Turnover on the local securities market plunged 27 per cent to $20.6 billion last month, even though the month had more trading days than in August last year.
Last month had 22 trading days compared with 19 in August last year.
This is the steepest annual drop since turnover fell 37 per cent to $20.5 billion in June 2014, said the Financial Times.
And compared with July, turnover in the securities market fell 2 per cent, the Singapore Exchange (SGX) said yesterday.
There were 20 trading days in July.
FT also noted in July, when the exchange shut down for about half a day because of a computer malfunction, securities turnover was down 7 per cent month on month and down 13 per cent year on year.

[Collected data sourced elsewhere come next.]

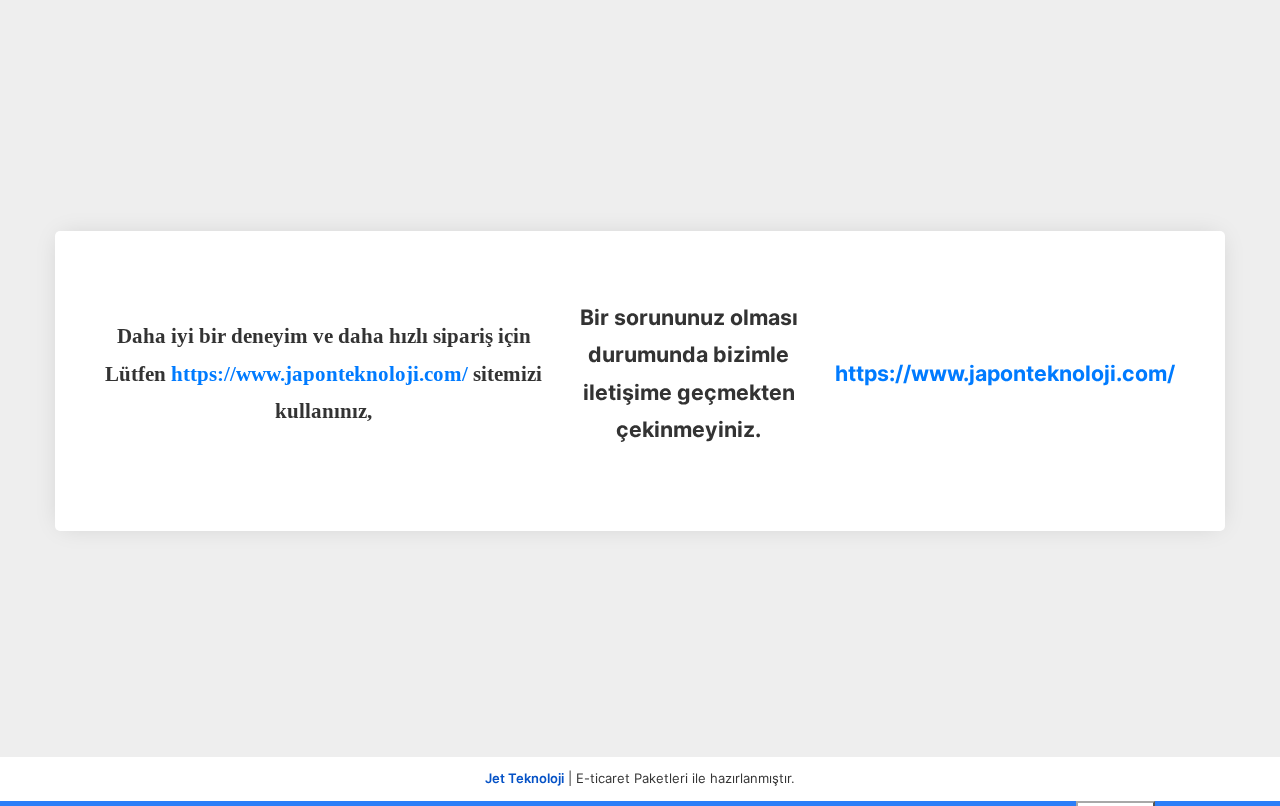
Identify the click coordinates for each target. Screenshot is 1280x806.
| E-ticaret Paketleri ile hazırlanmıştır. (640, 778)
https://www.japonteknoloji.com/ (1005, 373)
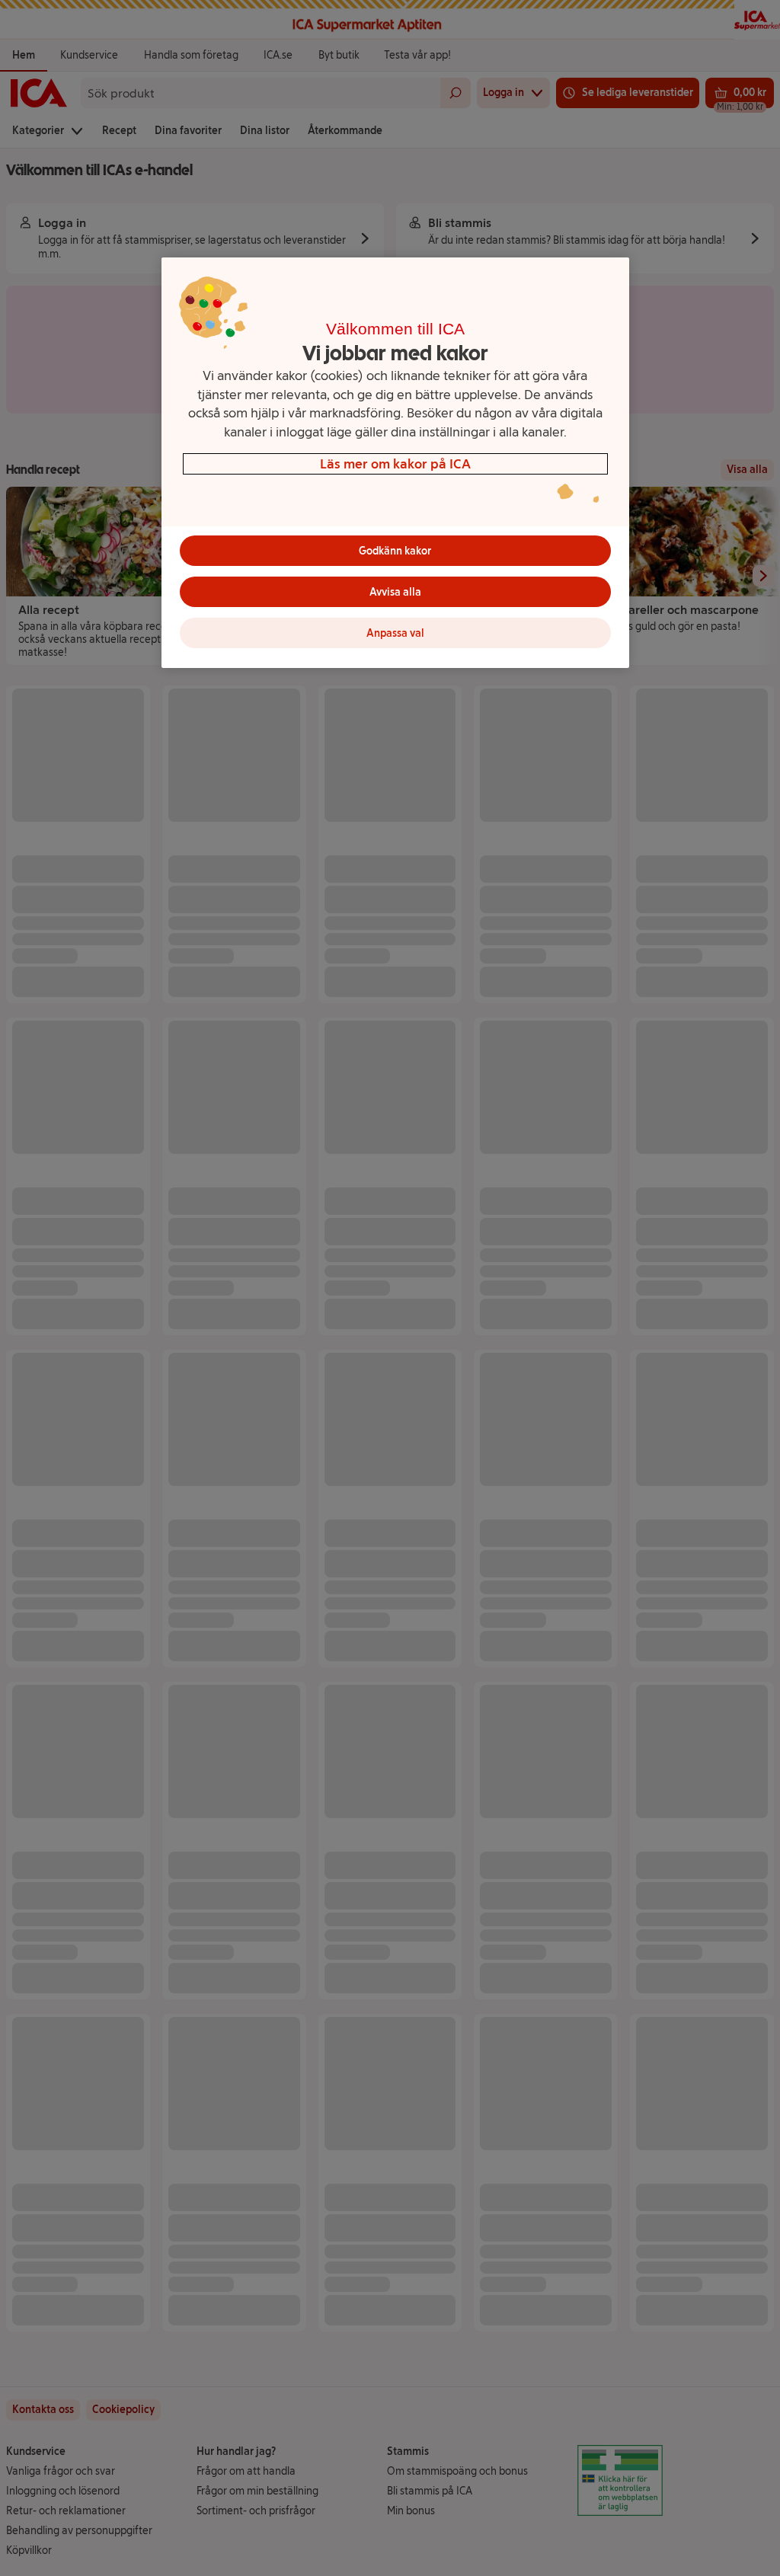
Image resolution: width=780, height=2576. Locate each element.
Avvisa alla (395, 592)
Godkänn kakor (395, 551)
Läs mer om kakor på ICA (395, 463)
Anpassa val (395, 633)
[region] (395, 462)
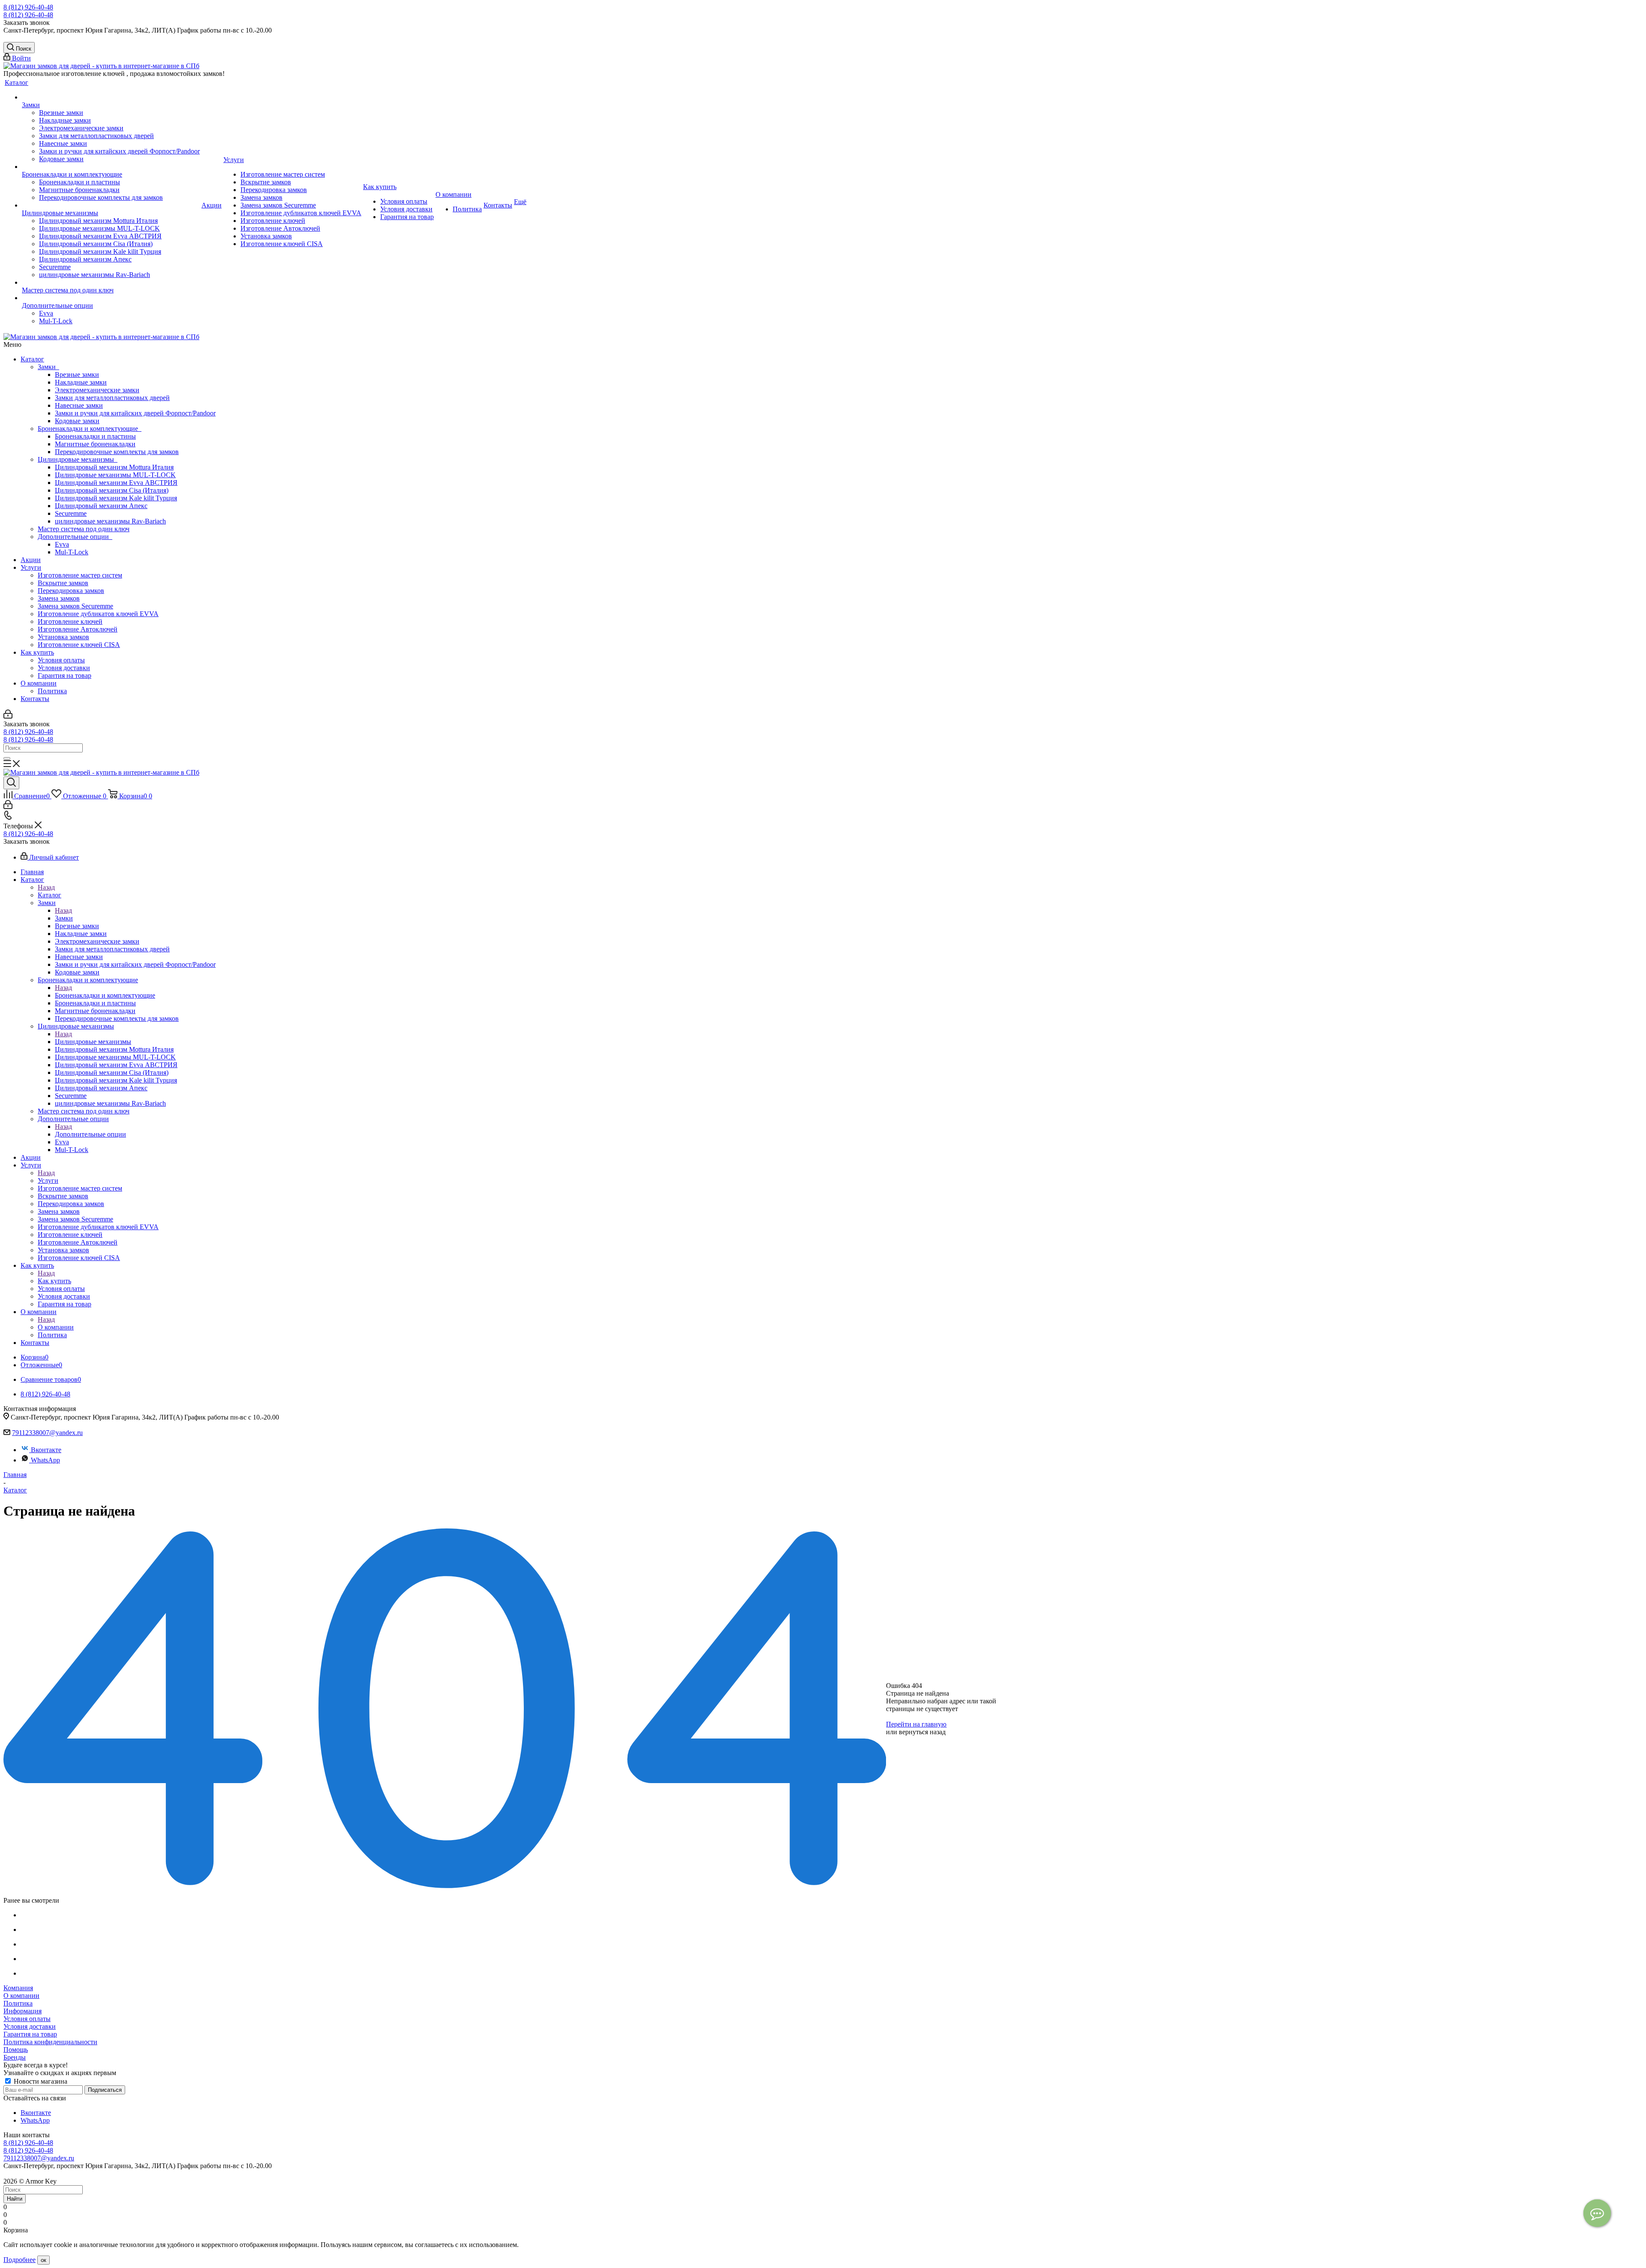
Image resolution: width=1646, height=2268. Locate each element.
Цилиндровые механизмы (77, 459)
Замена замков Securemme (75, 606)
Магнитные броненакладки (95, 444)
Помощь (15, 2049)
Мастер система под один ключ (83, 528)
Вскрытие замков (63, 583)
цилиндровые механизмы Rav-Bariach (110, 521)
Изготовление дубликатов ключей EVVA (98, 613)
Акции (31, 559)
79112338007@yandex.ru (47, 1432)
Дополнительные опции (75, 536)
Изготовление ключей (70, 621)
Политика (52, 691)
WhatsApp (45, 1460)
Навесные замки (79, 405)
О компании (39, 683)
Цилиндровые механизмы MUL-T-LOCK (115, 474)
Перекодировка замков (71, 590)
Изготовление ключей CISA (79, 644)
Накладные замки (81, 382)
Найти (14, 2199)
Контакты (35, 698)
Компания (18, 1987)
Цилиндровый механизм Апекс (101, 505)
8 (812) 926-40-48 (28, 7)
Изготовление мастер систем (80, 575)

The daily average value of securities fell 11 per cent to $936 million compared with July, but also plunged 37 per cent year-on-year.
The market turnover value of exchange-traded funds dived 25 per cent to $207 million in August compared with July, and shrank 33 per cent compared with the same month last year.
August had only one mainboard initial public offering, raising $195.1 million, one new Catalist listing, raising $5.9 million, and 36 new bond listings that raised $10.9 billion.
The total market capitalisation value of the 767 listed companies on the SGX stood at $909.7 billion as at Aug 31.
The bourse has been plagued by weak trading volumes, and exits of well-known brands such as traditional Chinese medicine firm Eu Yan Sang International, Tiger Airways and Osim International.
Remisier Desmond Leong told The Straits Times in earlier comments that "stockbroking is looking like a sunset profession now".
On the derivatives front, SGX said the total volume was 13.8 million, up 7 per cent month on month, but down 19 per cent year on year.
Commodities, however, presented a brighter picture. The commodities derivatives volume was 1.2 million, down 8 per cent month on month, but soared 59 per cent year on year.
The iron ore derivatives volume was 1.1 million, down 7 per cent month on month, and shot up 61 per cent year on year.
The SGX is in the midst of a proposed acquisition of the Baltic Exchange.
Early last month, it made a formal offer to buy 100 per cent of the British supplier of key maritime data, which includes the Baltic Dry Index that is used to price freight and freight derivatives.
One possible plan, the SGX said, was to have Baltic's management team in active roles in the SGX's commodities business.